La donna che mi parlava così, sull’alta terrazza d’un albergo del Dolder, in faccia alla verde conca di Zurigo attraversata dai brividi d’oro della Limmat e del Silhs, mi piaceva per la tendenza del suo spirito al paradosso, e per la voce ironica, tagliente, con la quale demoliva, in quattro e quattr’otto, ogni questione di sentimento. Mi piaceva, m’inquietava e m’incuriosiva. Una cinica, o una disillusa?... Non riuscivo bene a comprenderlo.
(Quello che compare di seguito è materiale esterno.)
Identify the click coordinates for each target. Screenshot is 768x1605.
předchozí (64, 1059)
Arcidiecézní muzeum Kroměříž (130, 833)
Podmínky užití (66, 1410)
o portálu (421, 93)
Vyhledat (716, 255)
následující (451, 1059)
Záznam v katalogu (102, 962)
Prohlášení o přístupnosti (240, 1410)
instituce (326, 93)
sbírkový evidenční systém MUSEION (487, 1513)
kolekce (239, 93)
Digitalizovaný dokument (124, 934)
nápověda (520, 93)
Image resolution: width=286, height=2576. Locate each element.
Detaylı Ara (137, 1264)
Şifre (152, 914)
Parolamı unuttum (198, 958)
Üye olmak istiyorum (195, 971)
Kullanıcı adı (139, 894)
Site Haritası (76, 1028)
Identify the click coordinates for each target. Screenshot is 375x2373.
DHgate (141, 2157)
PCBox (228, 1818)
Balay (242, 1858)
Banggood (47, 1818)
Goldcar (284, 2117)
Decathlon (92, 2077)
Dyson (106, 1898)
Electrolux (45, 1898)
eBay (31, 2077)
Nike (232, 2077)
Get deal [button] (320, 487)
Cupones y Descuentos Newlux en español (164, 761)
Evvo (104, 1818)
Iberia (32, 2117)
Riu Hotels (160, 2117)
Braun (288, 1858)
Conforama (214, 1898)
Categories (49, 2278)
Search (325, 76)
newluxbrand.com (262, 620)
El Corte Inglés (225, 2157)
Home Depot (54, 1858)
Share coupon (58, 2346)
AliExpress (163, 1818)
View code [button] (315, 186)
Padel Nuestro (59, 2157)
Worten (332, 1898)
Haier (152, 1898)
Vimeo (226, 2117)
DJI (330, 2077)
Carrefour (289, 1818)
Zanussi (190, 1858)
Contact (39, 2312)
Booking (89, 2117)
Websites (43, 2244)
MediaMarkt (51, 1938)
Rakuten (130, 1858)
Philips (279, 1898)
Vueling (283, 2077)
Ella trasse dall’inseparabile borsetta a sacco, di cuoio fulvo impresso a croci greche d’oro, un foglietto di carta giapponese e un pizzico di tabacco biondo: arrotolò agilmente una sigaretta e me l’offerse per consuetudine, senza stupirsi del mio solito gesto di rifiuto: l’accese, e si mise a fumare, socchiudendo le ciglia.

Per me era ancora un enigma. Stava all’albergo da un mese: nessuno sapeva con precisione donde venisse. Non più giovine, non ancor vecchia, sostava in quel bizzarro periodo, turbato e turbatore, nel quale la donna può apparir vecchia e giovine, a lampi.